One hacky way would be to attempt to break down the desired time-range iteratively until the "total" is less than 5000 for that timeframe, and do this process iteratively for the entire desired time-range - but this is guesswork that will cost many redundant requests.
While it doesn't appear to be a way to paginate using the REST API itself, you can use your query to perform the pagination. The two key operators here are TOP and SKIP:
Suppose you want page n with pagesize x (starting at page 1), then append to your query:
query | skip (n-1) * x | top x.
For a full reference list, see https://learn.microsoft.com/en-us/azure/log-analytics/log-analytics-search-reference
Yes, skip operation is not available anymore but if you want create pagination there is still an option. You need to count total count of entries, use a simple math and two opposite sortings.

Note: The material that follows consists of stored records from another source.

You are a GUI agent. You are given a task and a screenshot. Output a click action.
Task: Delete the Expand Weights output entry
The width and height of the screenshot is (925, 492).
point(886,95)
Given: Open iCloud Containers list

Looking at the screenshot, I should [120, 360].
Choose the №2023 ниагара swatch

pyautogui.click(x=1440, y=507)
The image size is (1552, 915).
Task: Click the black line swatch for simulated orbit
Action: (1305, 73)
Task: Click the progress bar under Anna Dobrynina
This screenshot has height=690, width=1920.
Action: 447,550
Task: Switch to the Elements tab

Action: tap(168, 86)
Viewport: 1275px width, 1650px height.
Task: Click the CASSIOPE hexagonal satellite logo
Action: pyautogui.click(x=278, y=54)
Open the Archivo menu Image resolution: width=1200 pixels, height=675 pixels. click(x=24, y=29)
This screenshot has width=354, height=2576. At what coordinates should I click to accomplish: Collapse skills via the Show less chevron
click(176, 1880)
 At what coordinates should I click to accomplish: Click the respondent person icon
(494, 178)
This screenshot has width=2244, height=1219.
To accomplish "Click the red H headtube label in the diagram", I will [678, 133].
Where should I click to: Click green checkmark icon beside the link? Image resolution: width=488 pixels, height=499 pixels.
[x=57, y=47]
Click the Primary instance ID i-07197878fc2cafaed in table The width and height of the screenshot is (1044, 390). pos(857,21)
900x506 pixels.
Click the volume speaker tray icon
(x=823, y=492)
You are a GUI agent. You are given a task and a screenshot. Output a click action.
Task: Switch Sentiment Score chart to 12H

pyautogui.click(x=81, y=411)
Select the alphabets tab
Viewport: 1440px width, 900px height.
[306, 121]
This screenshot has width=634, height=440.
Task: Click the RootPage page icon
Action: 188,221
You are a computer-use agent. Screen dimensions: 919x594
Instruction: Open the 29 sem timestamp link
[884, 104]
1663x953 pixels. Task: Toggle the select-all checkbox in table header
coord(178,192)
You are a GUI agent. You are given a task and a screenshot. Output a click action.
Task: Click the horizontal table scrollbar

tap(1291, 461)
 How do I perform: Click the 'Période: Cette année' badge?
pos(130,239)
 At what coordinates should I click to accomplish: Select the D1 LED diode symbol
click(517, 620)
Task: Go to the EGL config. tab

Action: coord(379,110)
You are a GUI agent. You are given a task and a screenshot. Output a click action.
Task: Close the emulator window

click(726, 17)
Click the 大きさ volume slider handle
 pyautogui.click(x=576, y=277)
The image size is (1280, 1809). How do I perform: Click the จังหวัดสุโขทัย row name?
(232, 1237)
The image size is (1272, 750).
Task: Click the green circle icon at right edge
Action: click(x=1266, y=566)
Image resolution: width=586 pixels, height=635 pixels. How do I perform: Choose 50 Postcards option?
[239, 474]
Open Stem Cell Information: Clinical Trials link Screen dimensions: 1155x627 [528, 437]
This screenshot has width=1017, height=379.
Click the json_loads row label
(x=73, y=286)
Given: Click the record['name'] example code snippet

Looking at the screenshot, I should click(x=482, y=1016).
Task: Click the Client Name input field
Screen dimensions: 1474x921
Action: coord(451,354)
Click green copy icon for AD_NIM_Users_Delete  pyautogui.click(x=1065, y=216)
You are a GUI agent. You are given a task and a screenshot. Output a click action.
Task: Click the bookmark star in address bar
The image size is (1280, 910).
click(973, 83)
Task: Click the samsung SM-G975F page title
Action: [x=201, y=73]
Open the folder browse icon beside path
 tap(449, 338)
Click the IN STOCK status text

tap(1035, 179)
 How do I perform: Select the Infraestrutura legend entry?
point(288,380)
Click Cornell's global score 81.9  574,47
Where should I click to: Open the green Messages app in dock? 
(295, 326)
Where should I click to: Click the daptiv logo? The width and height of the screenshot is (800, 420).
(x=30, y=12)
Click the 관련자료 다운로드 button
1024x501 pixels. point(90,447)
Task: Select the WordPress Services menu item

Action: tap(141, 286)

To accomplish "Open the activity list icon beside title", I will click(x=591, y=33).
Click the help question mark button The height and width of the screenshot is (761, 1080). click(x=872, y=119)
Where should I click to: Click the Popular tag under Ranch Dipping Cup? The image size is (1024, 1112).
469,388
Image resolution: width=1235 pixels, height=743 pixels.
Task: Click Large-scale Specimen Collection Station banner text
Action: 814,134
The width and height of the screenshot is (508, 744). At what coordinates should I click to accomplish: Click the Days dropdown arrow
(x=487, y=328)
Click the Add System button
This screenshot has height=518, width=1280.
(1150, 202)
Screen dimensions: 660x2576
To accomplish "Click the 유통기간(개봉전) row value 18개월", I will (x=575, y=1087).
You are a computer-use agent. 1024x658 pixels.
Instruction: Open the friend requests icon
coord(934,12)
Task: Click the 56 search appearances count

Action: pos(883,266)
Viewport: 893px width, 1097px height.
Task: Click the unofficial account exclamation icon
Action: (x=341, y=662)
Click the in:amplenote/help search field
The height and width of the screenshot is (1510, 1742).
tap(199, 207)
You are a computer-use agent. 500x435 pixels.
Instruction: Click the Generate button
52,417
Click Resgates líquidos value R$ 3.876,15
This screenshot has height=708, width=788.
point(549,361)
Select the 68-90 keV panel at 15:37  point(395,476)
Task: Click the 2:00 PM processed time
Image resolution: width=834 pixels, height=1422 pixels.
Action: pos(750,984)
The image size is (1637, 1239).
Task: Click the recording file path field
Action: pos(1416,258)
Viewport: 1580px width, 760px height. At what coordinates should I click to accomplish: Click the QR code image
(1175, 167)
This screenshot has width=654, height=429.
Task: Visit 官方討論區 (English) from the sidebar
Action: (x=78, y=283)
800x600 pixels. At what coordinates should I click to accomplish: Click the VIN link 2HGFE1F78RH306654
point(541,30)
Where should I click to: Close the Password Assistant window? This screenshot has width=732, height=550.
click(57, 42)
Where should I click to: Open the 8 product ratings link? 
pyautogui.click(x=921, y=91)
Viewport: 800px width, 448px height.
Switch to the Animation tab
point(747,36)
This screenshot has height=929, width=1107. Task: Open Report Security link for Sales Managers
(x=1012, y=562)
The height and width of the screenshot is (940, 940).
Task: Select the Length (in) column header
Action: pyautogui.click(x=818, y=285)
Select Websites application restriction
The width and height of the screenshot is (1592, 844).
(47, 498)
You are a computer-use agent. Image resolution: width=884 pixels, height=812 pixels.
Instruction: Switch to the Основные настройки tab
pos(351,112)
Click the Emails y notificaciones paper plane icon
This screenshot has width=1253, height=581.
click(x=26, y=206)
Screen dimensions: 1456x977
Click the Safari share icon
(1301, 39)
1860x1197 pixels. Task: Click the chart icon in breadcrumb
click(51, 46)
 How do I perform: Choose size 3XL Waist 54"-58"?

Prerequisites for this query are values: ContainerName, Namespace, Page, PageSize.
I'm using it in Workbook where these values are set by fields.
let containers = KubePodInventory
| where ContainerName matches regex '^.*{ContainerName}$' and Namespace == '{Namespace}'
| distinct ContainerID
| project ContainerID;
let TotalCount = toscalar(ContainerLog
| where ContainerID in (containers)
| where LogEntry contains '{SearchText}'
| summarize CountOfLogs = count()
| project CountOfLogs);
ContainerLog
| where ContainerID in (containers)
| where LogEntry contains '{SearchText}'
| extend Log=replace(#'(\x1b\[[0-9]*m|\x1b\[0 [0-9]*m)','', LogEntry)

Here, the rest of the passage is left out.